[Opening Excerpted data section]
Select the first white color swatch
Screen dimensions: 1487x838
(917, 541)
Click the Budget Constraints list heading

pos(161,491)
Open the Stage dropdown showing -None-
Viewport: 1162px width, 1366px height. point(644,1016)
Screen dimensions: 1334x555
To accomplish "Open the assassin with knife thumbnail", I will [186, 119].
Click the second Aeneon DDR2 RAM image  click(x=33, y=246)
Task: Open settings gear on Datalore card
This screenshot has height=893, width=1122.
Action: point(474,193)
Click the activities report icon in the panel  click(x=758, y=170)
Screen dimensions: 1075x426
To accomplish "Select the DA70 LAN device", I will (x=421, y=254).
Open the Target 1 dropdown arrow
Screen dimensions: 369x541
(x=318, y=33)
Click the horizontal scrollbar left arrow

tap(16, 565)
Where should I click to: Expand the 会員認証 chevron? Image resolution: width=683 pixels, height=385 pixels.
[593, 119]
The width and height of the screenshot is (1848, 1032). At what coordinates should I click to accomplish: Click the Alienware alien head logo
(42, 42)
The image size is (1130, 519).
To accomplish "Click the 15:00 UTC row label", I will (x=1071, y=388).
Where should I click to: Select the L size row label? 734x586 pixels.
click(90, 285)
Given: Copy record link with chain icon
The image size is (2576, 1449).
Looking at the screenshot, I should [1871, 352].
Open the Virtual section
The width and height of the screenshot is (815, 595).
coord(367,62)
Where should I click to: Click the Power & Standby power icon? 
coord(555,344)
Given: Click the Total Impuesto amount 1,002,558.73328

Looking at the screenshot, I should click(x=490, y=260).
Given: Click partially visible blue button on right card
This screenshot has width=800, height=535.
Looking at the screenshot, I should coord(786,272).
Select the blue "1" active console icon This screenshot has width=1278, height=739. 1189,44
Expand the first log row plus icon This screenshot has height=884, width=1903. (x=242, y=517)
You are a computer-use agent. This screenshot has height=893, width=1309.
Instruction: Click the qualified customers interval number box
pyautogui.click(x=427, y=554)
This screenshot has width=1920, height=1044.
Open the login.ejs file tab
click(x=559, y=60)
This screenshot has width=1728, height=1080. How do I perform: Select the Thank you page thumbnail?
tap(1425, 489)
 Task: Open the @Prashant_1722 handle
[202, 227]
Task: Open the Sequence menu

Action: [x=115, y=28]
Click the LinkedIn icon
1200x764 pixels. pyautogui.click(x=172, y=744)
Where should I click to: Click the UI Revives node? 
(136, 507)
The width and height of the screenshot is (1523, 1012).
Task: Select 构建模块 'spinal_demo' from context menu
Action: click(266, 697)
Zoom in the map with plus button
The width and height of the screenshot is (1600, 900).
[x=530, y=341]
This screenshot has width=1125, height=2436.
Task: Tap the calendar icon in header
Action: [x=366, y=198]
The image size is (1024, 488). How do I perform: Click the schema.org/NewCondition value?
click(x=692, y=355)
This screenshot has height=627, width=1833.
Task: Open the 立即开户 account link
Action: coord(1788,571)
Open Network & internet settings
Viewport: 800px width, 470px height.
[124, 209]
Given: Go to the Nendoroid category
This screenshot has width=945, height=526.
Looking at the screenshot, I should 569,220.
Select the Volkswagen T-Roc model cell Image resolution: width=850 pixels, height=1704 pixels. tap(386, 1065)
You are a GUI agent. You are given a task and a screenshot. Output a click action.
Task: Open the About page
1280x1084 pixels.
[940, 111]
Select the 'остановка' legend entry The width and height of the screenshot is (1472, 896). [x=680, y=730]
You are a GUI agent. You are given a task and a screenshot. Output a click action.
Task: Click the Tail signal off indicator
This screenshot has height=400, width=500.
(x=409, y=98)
[Closing Excerpted data section]
_Required action_
All lines from the one containing "This screenshot has width=1920, height=1044." to the end of the data above are to be set down exactly; no others belong in the answer.

_Response to this exercise_
This screenshot has width=1920, height=1044.
Open the login.ejs file tab
click(x=559, y=60)
This screenshot has width=1728, height=1080. How do I perform: Select the Thank you page thumbnail?
tap(1425, 489)
 Task: Open the @Prashant_1722 handle
[202, 227]
Task: Open the Sequence menu

Action: [x=115, y=28]
Click the LinkedIn icon
1200x764 pixels. pyautogui.click(x=172, y=744)
Where should I click to: Click the UI Revives node? 
(136, 507)
The width and height of the screenshot is (1523, 1012).
Task: Select 构建模块 'spinal_demo' from context menu
Action: click(266, 697)
Zoom in the map with plus button
The width and height of the screenshot is (1600, 900).
[x=530, y=341]
This screenshot has width=1125, height=2436.
Task: Tap the calendar icon in header
Action: [x=366, y=198]
The image size is (1024, 488). How do I perform: Click the schema.org/NewCondition value?
click(x=692, y=355)
This screenshot has height=627, width=1833.
Task: Open the 立即开户 account link
Action: coord(1788,571)
Open Network & internet settings
Viewport: 800px width, 470px height.
[124, 209]
Given: Go to the Nendoroid category
This screenshot has width=945, height=526.
Looking at the screenshot, I should 569,220.
Select the Volkswagen T-Roc model cell Image resolution: width=850 pixels, height=1704 pixels. tap(386, 1065)
You are a GUI agent. You are given a task and a screenshot. Output a click action.
Task: Open the About page
1280x1084 pixels.
[940, 111]
Select the 'остановка' legend entry The width and height of the screenshot is (1472, 896). [x=680, y=730]
You are a GUI agent. You are given a task and a screenshot. Output a click action.
Task: Click the Tail signal off indicator
This screenshot has height=400, width=500.
(x=409, y=98)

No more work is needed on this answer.